Explanation: **Explanation:** The management of **Intrauterine Fetal Death (IUFD)** involves balancing psychological distress with maternal safety. In clinical practice, approximately **80% of women will go into spontaneous labor within two weeks** of fetal demise. **Why Option B is correct:** Awaiting spontaneous expulsion is the traditional recommended approach because it avoids the risks associated with induction of labor (IOL) and surgical intervention. While modern obstetrics often offers induction for psychological reasons, "awaiting spontaneous labor" remains a standard conservative management option in textbook protocols, especially to minimize maternal morbidity. **Why other options are incorrect:** * **Option A:** Continuing pregnancy until term is not recommended due to the risk of **Disseminated Intravascular Coagulation (DIC)**. After 4 weeks of fetal retention, thromboplastin from the dead fetus enters maternal circulation, depleting fibrinogen levels. * **Option C:** While IOL is common, **Syntocinon (Oxytocin) and ARM** are generally ineffective if the cervix is unfavorable (unripe).

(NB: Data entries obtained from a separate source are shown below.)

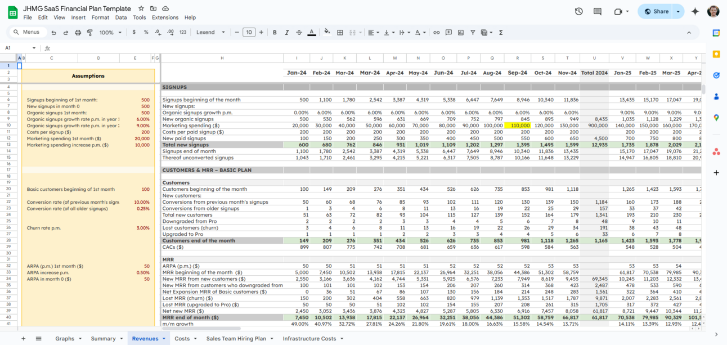This screenshot has width=727, height=345.
Task: Toggle bold formatting
Action: point(275,33)
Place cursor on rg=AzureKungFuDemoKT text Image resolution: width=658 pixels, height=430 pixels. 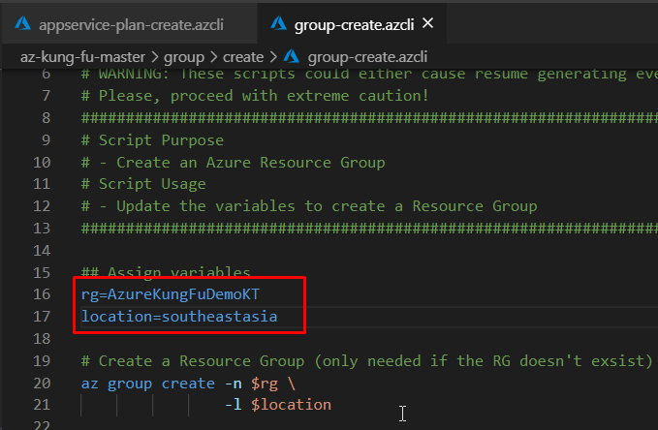click(x=171, y=294)
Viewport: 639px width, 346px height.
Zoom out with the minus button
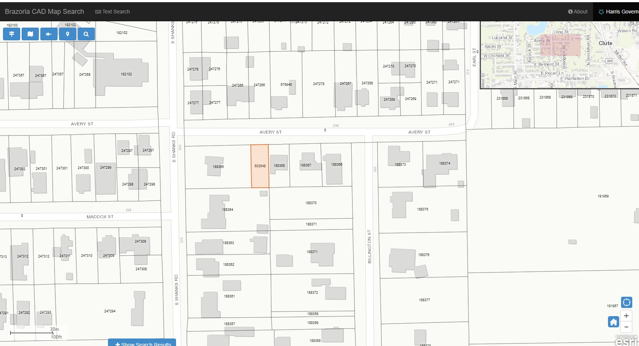(626, 327)
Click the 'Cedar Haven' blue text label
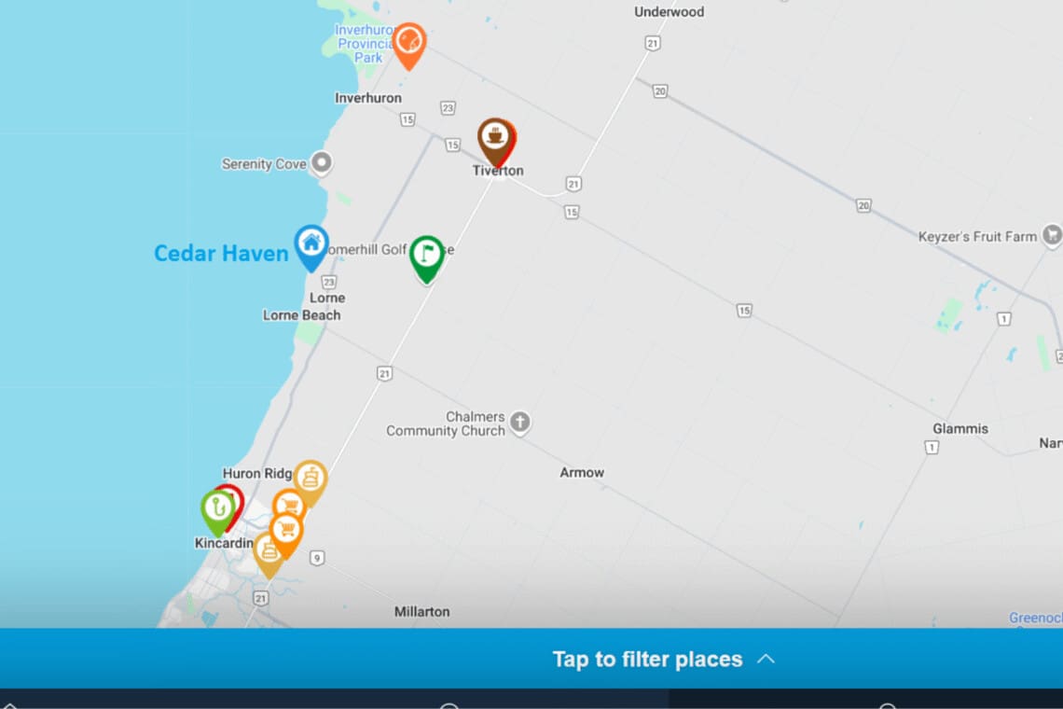The width and height of the screenshot is (1063, 709). tap(221, 253)
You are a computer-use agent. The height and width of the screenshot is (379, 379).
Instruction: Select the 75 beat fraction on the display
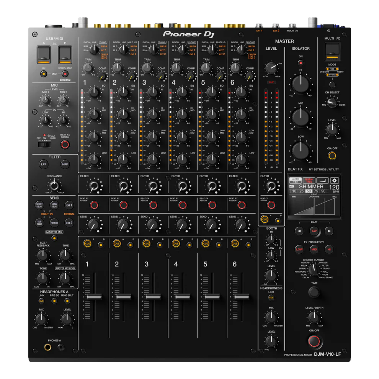pos(316,191)
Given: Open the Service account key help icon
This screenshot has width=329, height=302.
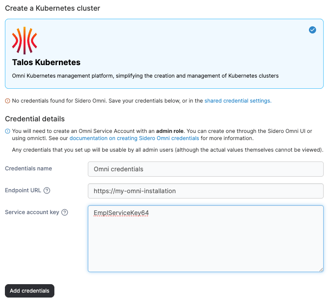Looking at the screenshot, I should 65,212.
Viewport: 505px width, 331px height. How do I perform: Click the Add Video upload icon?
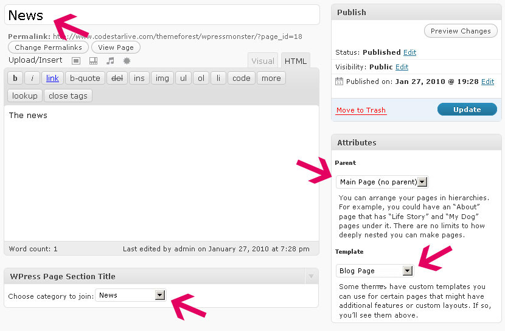point(93,61)
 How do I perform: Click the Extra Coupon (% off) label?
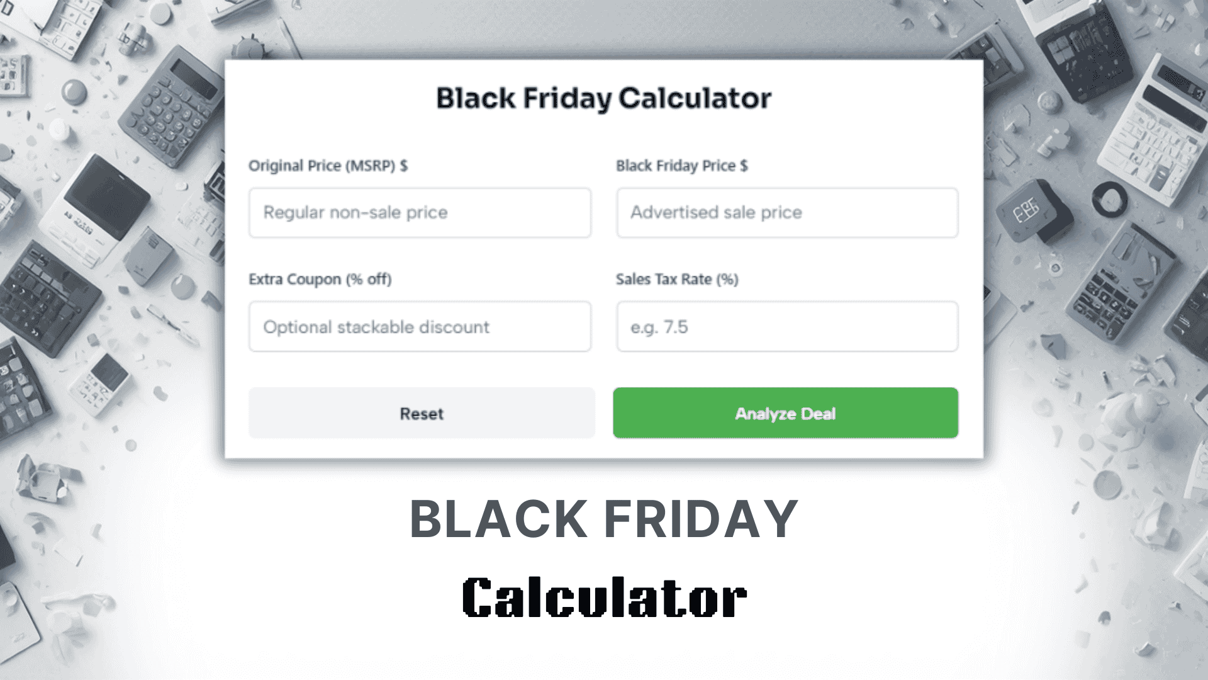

Prostaglandins (like Misoprostol) are the preferred agents for induction in IUFD. * **Option D:** Hysterectomy is an extreme surgical procedure and is never indicated for IUFD unless there are life-threatening complications like uncontrollable postpartum hemorrhage or a ruptured uterus. **High-Yield Clinical Pearls for NEET-PG:** * **Diagnosis:** The "Gold Standard" is the absence of fetal heart activity on **Real-time Ultrasound**. * **Radiological Signs (Historical):** **Spalding sign** (overlapping of skull bones), **Robert’s sign** (gas in fetal large vessels), and **Deuel’s halo sign** (scalp edema). * **Coagulation Profile:** If managed conservatively, weekly monitoring of maternal fibrinogen levels is mandatory to screen for impending DIC. * **Preferred Induction Agent:** **Misoprostol** (PGE1) is highly effective for labor induction in IUFD, regardless of gestational age.